• What you should do
Copy the entries below word for word, beginning at the line that contains "Image resolution: width=1407" and stopping after the line that contains "pos(355,94)", with both of those lines included. Leave the pictures out of your copy.

^^^^

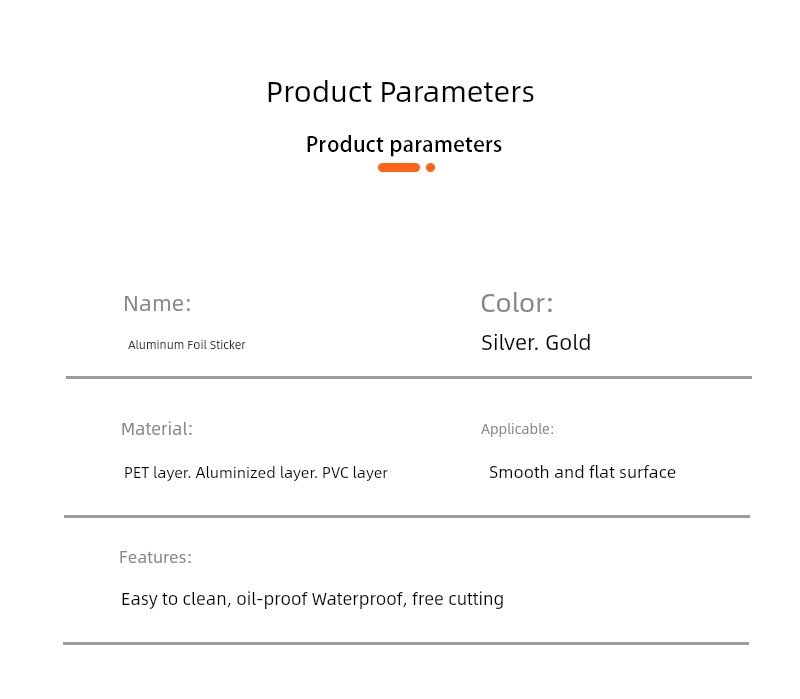Click the 'Aluminum Foil Sticker' text

[187, 345]
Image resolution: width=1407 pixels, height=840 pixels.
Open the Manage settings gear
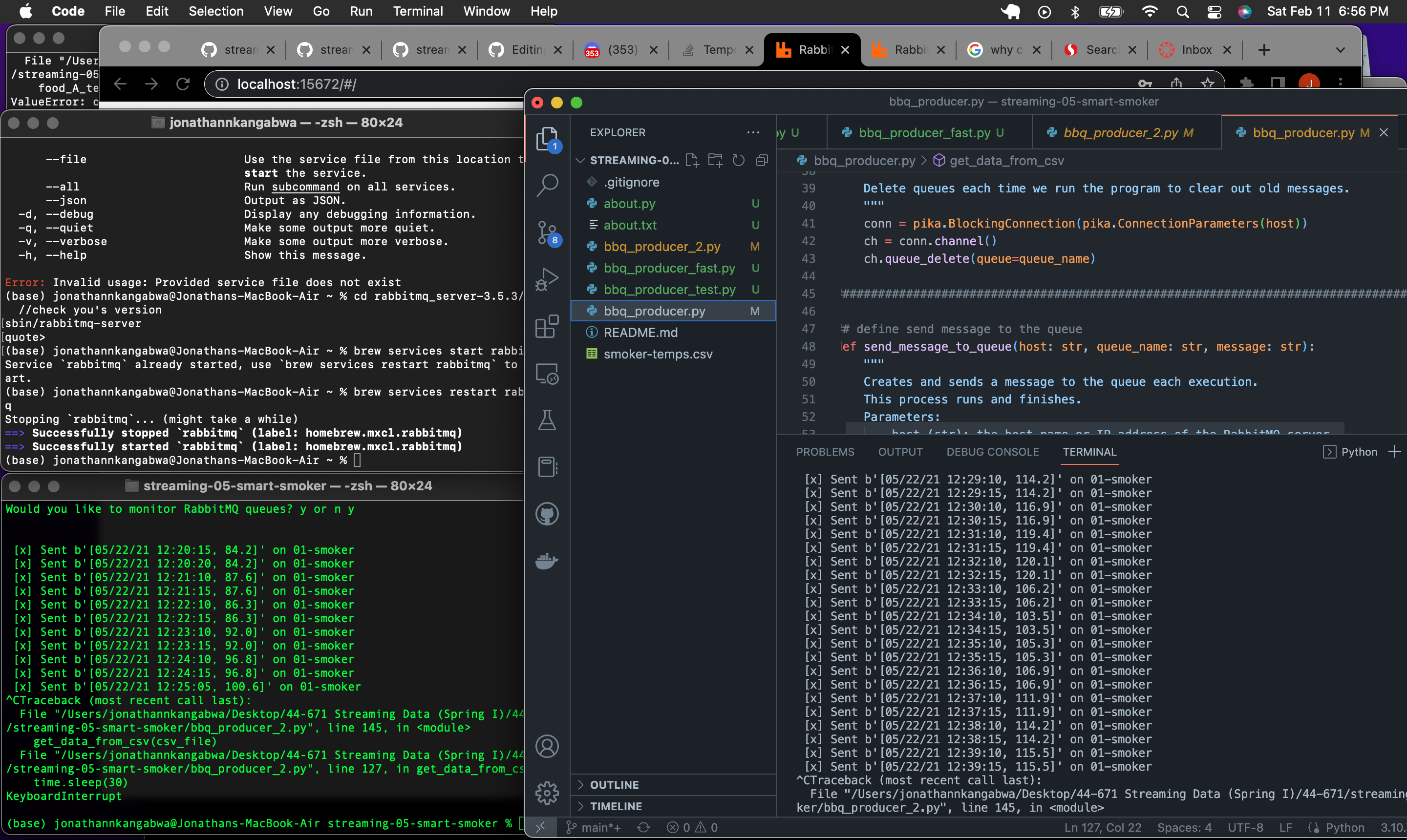coord(547,793)
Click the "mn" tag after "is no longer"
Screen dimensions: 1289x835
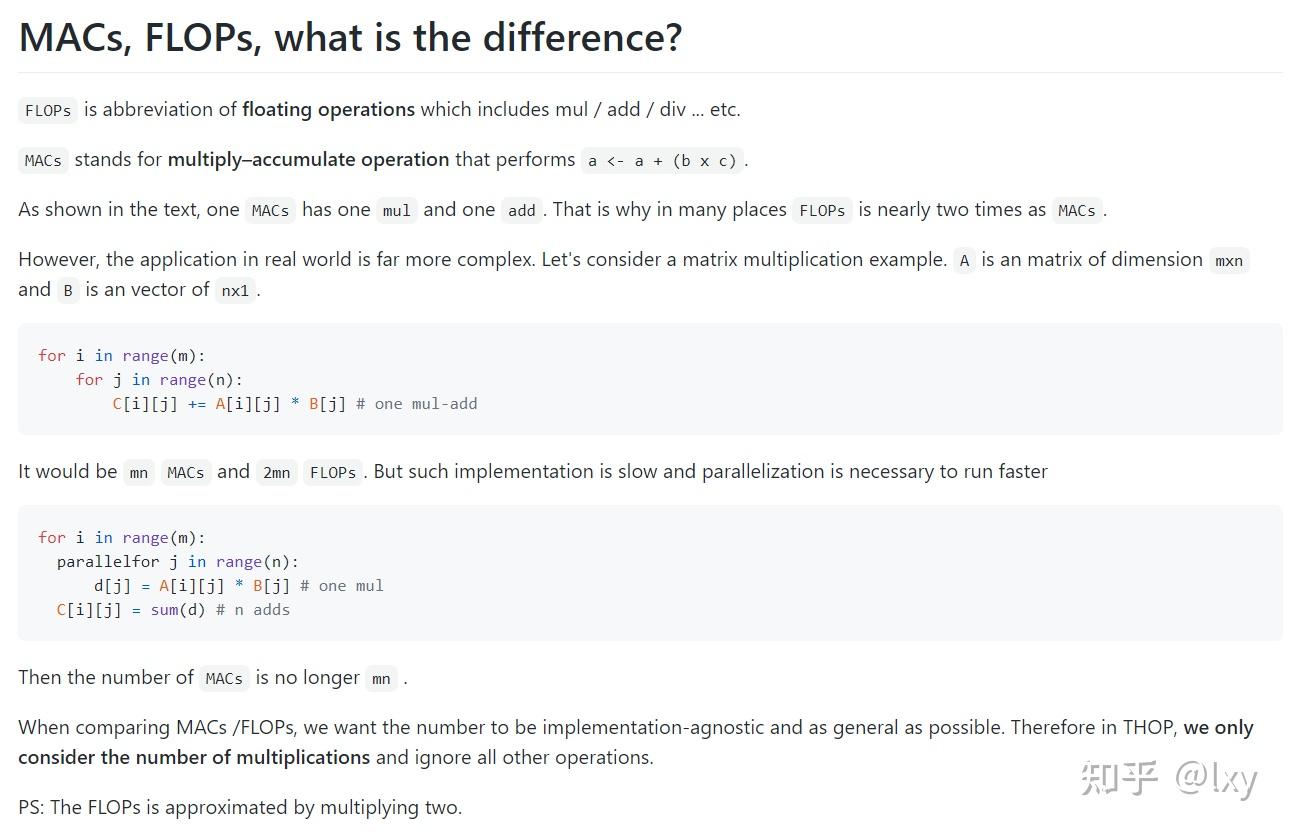pyautogui.click(x=381, y=678)
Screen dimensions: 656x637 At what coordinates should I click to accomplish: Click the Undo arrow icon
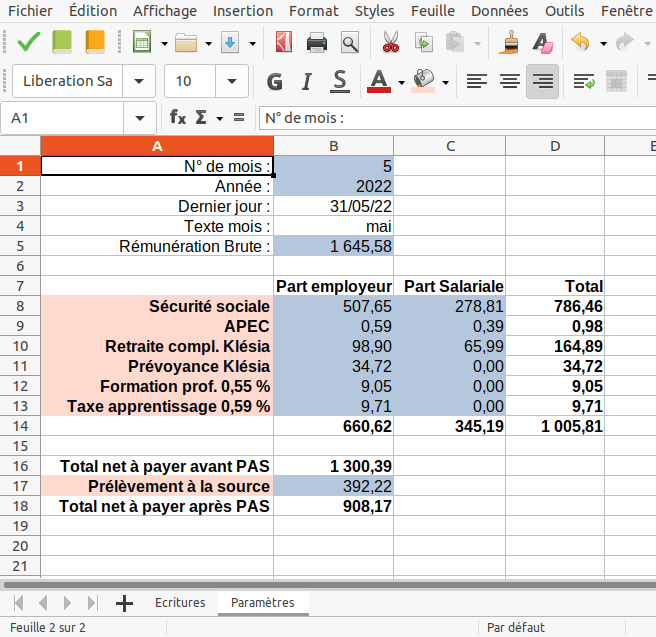[579, 44]
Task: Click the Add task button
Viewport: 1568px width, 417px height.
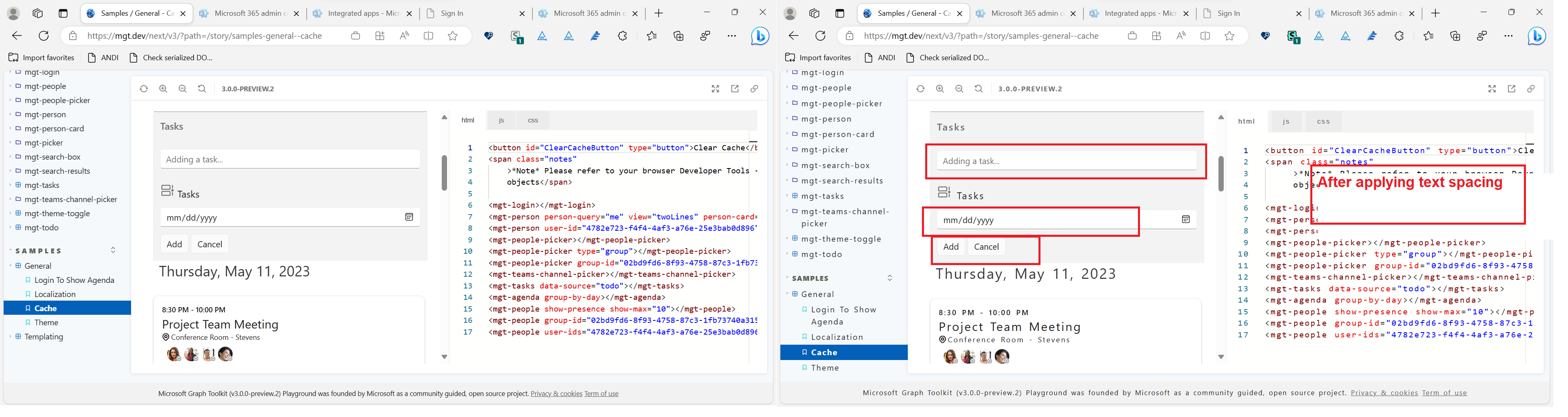Action: coord(174,243)
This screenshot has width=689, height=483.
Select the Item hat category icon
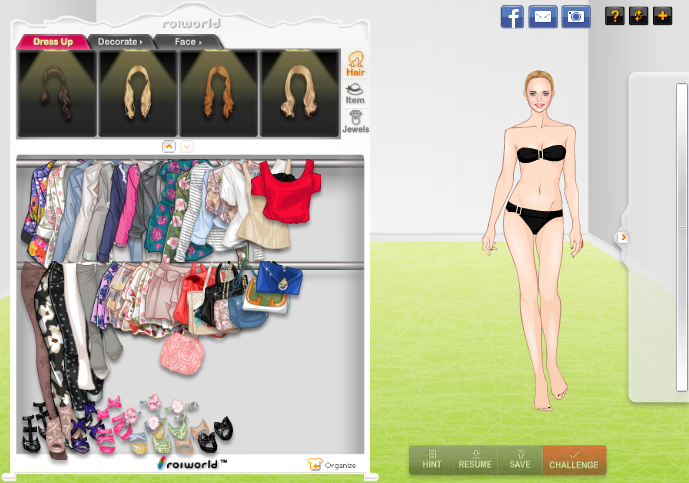pos(355,94)
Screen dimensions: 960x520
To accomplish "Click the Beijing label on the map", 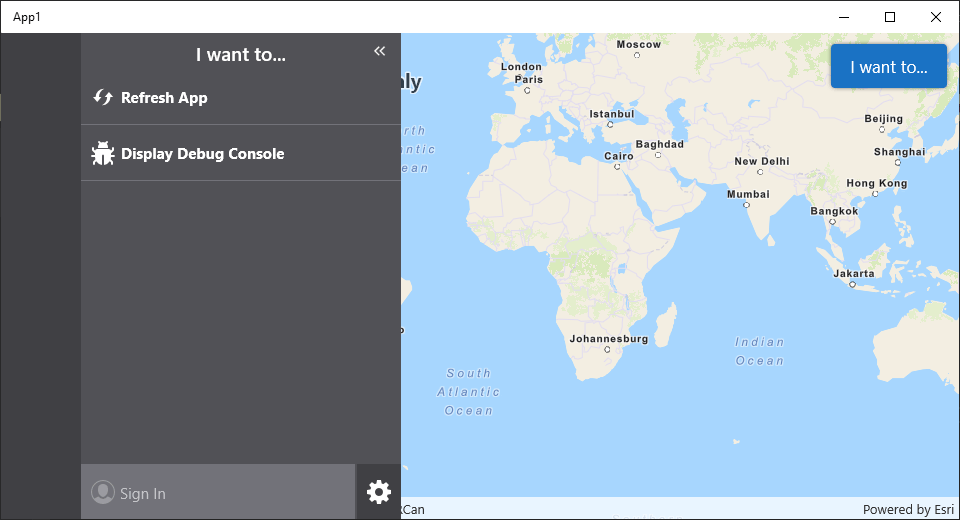I will pyautogui.click(x=883, y=119).
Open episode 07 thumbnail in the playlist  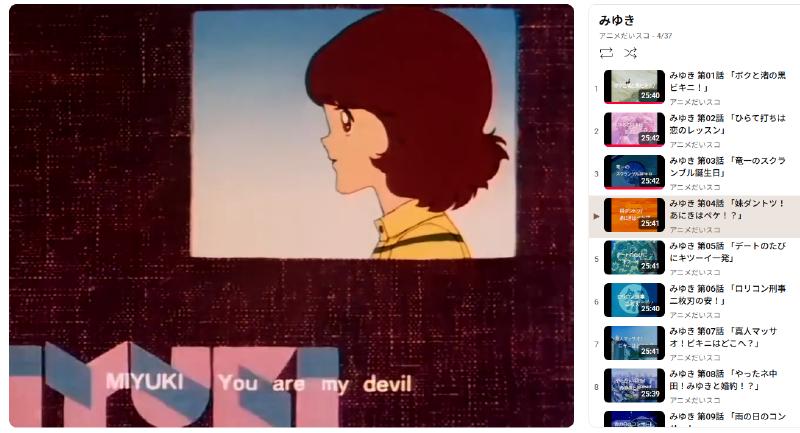[634, 343]
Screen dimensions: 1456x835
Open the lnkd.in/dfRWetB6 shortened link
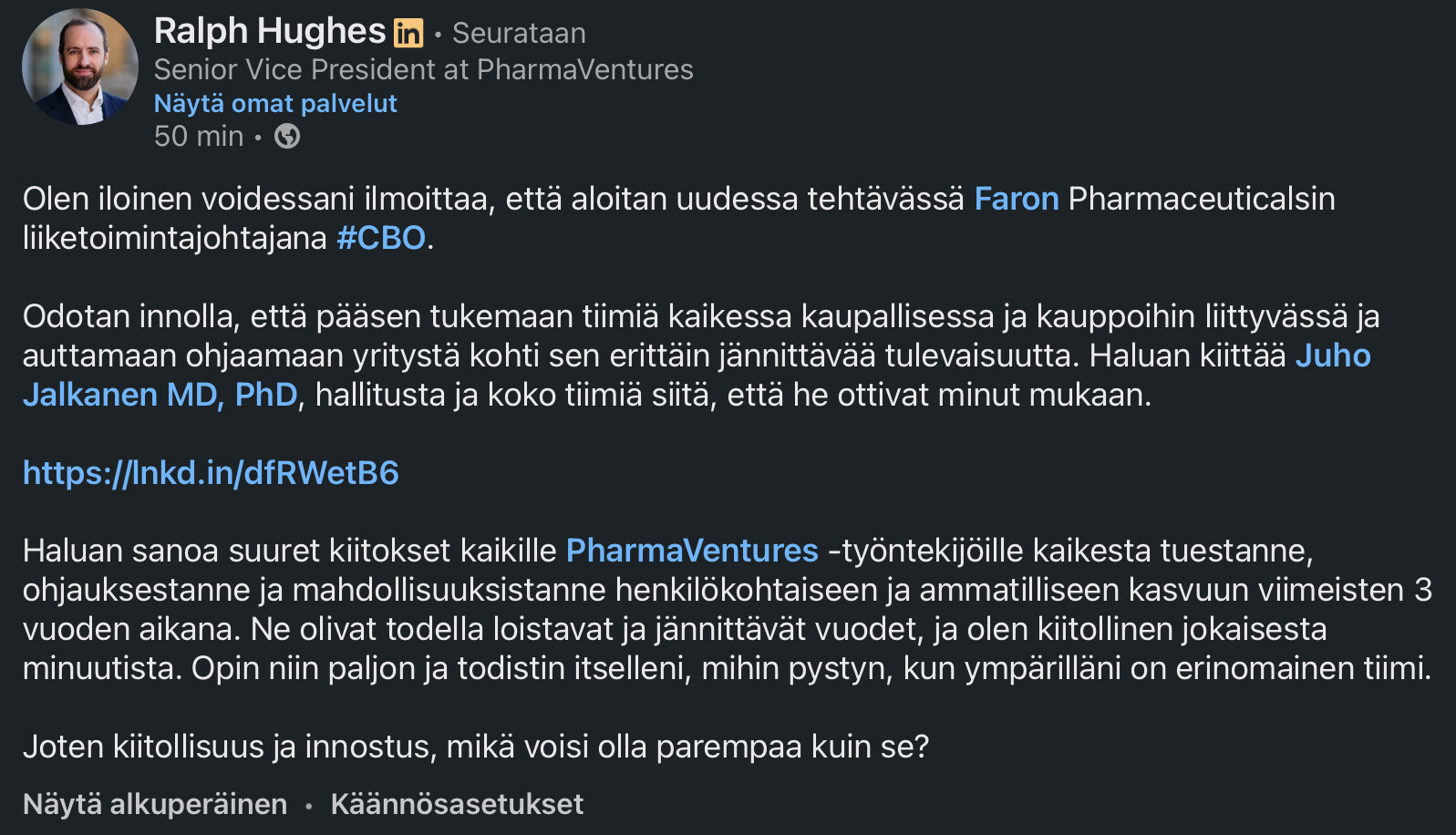click(211, 473)
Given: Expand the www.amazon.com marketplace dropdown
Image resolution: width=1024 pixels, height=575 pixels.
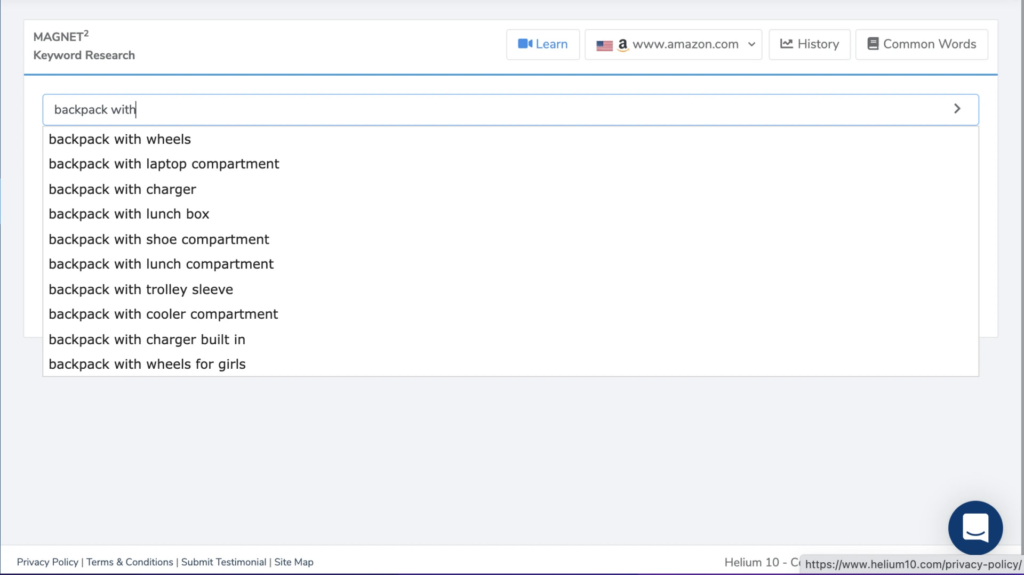Looking at the screenshot, I should pos(673,44).
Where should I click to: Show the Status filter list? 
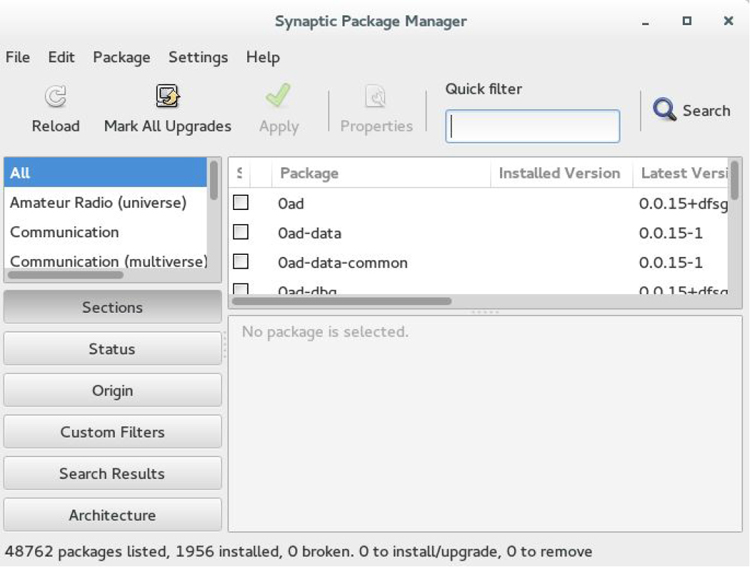112,349
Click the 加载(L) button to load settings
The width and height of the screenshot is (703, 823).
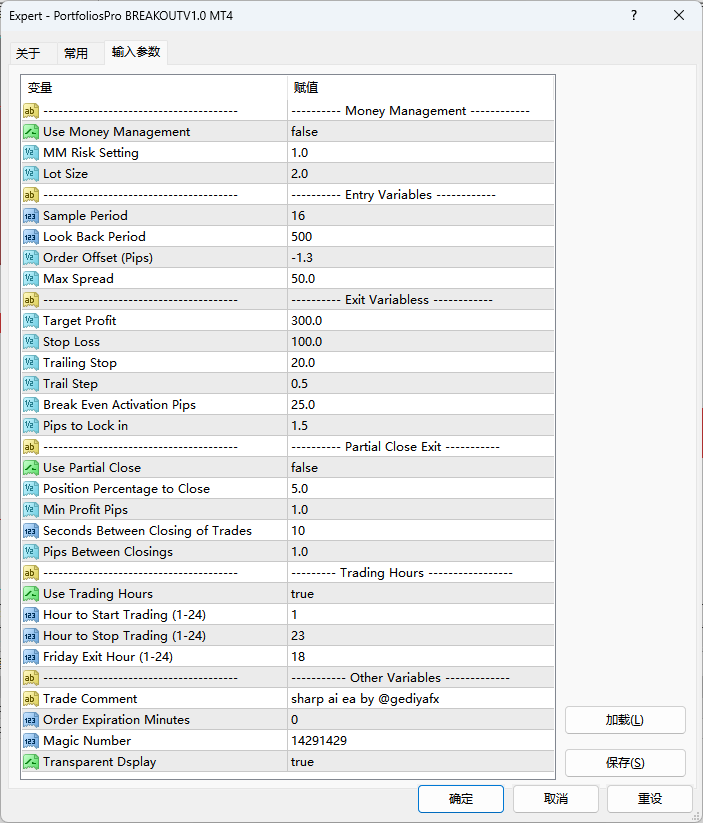click(x=625, y=720)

^^^^

• Solved exercise
Image resolution: width=1407 pixels, height=840 pixels.
Open the Manage settings gear
coord(547,793)
Click the "mn" tag after "is no longer"
Screen dimensions: 1289x835
pyautogui.click(x=381, y=678)
Screen dimensions: 656x637 At what coordinates should I click to accomplish: Click the Undo arrow icon
[579, 44]
Task: Click the Add task button
Viewport: 1568px width, 417px height.
Action: coord(174,243)
This screenshot has width=689, height=483.
Select the Item hat category icon
pos(355,94)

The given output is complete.